I didn’t know why I wasn’t cutting it. I was studying as hard as I could, I wasn’t partying, I wasn’t dating…things just weren’t going well. It seemed as if my interest in science began to wane by the minute. To drive the knife a little deeper, by the end of my sophomore year my grade point average had fallen below the 3.0 that was necessary to keep my scholarships. I lost both my Hope Scholarship (granted by the State of Georgia) and my full tuition scholarship. I changed my major to business and kinda felt like a superhero losing his powers. I respected the Biology crew so much, and though I still had my sights set on a health profession I was going to take another route to get there. Every time I would see those seven guys (don’t get me wrong, they were always nice to me) I felt like a failure. Academically I couldn’t hold a candle to them.

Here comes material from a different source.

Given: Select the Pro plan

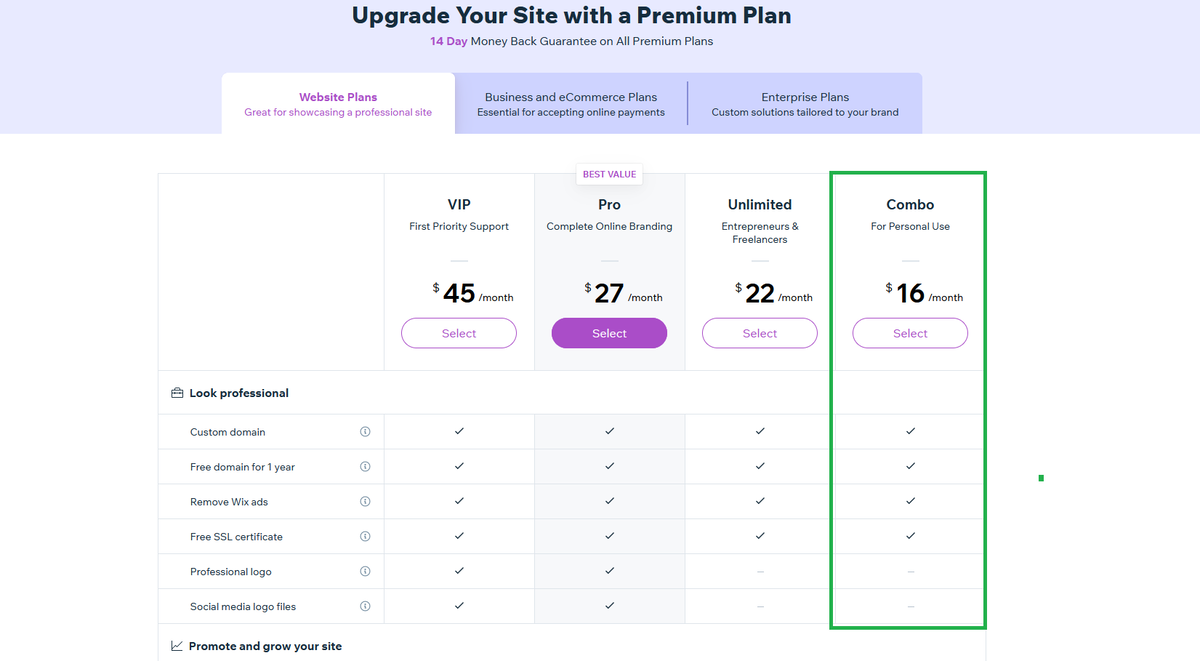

For some reason the business classes came much easier to me, but then again I think some aspects of business are easier to grasp than the science ones. But I can’t say for sure. All I know is that I wasn’t falling asleep reading the books anymore. I went from being a substandard student to being one that my teachers actually recognized. It felt good not to feel like a failure…even if only for a brief moment.
After losing my scholarship I was able to get by on loans for a while, but when I maxed out how much loan money I could take out on my own, things got hard. I don’t remember exactly when I left school but I want to say it was at the beginning of my senior year. Disappointment can’t even begin to explain how I felt…I was devastated. I worked for my karate teacher, lived with my parents and eventually got back to school. My Dad co-signed for my final loan to help me finish my last year.
I graduated cum laude from Morehouse College in December of 2003.